Stored data entries
___
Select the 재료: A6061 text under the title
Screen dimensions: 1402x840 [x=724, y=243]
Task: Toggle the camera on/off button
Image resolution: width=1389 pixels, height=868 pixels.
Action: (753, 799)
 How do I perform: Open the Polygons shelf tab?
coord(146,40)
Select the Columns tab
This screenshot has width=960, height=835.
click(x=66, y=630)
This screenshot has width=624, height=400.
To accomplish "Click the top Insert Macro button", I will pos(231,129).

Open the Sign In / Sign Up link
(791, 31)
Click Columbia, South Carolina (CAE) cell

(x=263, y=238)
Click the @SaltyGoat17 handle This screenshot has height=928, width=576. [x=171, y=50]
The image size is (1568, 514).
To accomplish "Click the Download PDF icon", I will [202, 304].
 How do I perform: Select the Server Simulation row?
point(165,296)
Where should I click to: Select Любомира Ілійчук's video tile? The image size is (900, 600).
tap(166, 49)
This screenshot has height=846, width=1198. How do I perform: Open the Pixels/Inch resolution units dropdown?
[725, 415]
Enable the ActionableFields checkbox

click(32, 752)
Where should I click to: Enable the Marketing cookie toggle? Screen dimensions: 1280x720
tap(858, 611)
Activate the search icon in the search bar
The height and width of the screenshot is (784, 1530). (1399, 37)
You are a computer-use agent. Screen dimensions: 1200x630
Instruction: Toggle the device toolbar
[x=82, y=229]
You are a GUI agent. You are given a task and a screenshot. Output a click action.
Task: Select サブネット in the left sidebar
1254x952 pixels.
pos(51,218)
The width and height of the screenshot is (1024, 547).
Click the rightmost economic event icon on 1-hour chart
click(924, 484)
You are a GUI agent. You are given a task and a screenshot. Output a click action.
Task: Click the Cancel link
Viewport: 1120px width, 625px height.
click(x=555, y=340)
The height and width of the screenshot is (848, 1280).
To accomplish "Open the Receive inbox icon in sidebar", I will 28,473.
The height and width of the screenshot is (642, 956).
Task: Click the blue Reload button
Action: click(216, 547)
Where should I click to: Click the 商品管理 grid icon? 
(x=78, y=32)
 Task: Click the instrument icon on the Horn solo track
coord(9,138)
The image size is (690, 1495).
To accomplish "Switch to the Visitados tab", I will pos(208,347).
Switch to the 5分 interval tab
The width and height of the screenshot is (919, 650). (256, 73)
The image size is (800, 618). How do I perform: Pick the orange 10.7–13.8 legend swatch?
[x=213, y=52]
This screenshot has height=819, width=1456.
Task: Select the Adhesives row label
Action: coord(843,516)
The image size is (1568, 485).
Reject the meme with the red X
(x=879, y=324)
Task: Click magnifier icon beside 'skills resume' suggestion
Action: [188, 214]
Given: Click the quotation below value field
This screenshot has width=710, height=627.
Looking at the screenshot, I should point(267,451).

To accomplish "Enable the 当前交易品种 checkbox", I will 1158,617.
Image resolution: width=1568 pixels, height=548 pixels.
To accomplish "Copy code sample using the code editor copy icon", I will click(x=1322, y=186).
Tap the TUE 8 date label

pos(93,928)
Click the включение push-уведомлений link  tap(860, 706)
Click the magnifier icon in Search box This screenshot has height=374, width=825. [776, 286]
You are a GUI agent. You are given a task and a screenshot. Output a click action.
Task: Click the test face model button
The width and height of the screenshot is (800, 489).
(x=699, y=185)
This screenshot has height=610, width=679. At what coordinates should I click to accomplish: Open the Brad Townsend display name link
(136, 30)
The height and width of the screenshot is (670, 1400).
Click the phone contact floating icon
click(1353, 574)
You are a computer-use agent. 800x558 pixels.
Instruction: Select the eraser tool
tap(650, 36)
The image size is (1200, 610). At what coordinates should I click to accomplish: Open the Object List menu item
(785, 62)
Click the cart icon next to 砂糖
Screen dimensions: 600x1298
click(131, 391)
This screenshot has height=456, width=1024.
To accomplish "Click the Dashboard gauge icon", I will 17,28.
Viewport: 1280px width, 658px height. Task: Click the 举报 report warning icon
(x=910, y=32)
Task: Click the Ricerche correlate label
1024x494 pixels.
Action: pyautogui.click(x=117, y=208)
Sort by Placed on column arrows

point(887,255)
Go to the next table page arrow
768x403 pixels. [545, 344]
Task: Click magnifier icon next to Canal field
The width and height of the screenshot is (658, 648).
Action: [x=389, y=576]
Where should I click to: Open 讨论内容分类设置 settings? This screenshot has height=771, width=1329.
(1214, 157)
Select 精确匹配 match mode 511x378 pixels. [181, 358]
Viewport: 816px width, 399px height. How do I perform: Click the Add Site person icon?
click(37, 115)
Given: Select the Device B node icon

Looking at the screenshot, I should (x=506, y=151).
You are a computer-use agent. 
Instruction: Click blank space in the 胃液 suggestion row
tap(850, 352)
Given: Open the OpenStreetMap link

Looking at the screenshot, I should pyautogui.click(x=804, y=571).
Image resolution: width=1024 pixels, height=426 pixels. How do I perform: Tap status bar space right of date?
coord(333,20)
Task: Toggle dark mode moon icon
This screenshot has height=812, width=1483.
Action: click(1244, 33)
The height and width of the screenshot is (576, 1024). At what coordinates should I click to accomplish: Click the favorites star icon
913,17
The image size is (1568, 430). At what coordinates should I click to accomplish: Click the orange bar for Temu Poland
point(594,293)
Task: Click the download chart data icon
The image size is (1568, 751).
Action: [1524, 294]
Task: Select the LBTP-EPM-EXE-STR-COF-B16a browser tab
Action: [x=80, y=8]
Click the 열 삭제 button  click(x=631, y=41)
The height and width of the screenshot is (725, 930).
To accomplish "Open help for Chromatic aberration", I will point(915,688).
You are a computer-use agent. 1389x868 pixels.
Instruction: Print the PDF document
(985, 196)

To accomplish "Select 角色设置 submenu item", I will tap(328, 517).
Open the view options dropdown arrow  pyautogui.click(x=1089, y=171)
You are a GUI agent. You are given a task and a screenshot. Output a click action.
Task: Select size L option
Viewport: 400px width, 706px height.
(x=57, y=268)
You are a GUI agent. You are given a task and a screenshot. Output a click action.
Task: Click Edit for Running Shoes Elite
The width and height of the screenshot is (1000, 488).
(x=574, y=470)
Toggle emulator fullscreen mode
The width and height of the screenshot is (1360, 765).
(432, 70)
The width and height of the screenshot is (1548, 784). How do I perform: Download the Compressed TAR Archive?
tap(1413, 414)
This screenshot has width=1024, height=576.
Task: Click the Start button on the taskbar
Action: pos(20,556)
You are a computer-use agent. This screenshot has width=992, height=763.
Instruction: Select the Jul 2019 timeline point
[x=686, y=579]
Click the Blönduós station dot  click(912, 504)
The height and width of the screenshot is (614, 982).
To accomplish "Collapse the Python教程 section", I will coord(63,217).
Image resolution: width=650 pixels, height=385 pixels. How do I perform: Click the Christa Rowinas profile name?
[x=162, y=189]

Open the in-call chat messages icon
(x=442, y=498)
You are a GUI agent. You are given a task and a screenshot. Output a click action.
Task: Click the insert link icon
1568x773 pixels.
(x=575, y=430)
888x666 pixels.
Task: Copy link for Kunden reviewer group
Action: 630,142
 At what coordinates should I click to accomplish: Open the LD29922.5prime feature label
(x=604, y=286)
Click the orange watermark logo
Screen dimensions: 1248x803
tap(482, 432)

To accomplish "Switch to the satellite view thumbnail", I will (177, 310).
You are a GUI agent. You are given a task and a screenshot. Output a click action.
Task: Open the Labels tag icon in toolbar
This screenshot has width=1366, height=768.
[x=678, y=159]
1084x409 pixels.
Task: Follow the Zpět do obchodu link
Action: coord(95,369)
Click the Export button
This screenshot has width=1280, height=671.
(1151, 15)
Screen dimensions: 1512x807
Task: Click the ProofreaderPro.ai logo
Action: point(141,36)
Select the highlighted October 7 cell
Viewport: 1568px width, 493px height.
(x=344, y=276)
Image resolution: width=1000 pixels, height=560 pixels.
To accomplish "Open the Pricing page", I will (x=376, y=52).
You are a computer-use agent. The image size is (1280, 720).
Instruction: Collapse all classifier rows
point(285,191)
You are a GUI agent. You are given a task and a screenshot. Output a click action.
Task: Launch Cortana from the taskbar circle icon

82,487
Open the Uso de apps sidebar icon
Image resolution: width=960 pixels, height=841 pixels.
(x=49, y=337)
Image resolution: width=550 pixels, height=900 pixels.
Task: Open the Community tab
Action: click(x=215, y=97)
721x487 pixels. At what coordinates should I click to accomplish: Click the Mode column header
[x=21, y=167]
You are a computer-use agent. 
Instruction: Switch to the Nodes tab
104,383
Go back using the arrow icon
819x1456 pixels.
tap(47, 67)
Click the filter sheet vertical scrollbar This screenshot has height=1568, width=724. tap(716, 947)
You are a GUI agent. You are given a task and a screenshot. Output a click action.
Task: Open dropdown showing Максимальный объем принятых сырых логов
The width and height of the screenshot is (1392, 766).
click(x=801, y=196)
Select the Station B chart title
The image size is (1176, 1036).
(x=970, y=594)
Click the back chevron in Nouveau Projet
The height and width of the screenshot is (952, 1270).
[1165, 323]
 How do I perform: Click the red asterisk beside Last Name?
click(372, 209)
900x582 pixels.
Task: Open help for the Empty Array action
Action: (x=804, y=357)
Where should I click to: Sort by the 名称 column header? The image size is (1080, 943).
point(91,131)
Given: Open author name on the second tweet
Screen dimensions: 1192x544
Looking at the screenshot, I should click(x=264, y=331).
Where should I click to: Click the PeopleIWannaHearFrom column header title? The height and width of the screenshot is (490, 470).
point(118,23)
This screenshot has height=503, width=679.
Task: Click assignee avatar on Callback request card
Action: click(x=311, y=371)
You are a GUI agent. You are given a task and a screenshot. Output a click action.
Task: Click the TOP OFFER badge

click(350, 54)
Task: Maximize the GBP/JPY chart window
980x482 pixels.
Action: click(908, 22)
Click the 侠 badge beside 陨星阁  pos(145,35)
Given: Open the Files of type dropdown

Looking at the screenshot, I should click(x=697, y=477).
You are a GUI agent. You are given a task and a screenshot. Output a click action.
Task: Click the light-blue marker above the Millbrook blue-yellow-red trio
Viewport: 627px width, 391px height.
___
*Task instructions*: Here the output must be the lines above from the line with "Open the in-call chat messages icon" to the line with "Task: Open the Labels tag icon in toolbar", both included, duplicated word for word and nothing else.

*Answer box*:
Open the in-call chat messages icon
(x=442, y=498)
You are a GUI agent. You are given a task and a screenshot. Output a click action.
Task: Click the insert link icon
1568x773 pixels.
(x=575, y=430)
888x666 pixels.
Task: Copy link for Kunden reviewer group
Action: 630,142
 At what coordinates should I click to accomplish: Open the LD29922.5prime feature label
(x=604, y=286)
Click the orange watermark logo
Screen dimensions: 1248x803
tap(482, 432)

To accomplish "Switch to the satellite view thumbnail", I will (177, 310).
You are a GUI agent. You are given a task and a screenshot. Output a click action.
Task: Open the Labels tag icon in toolbar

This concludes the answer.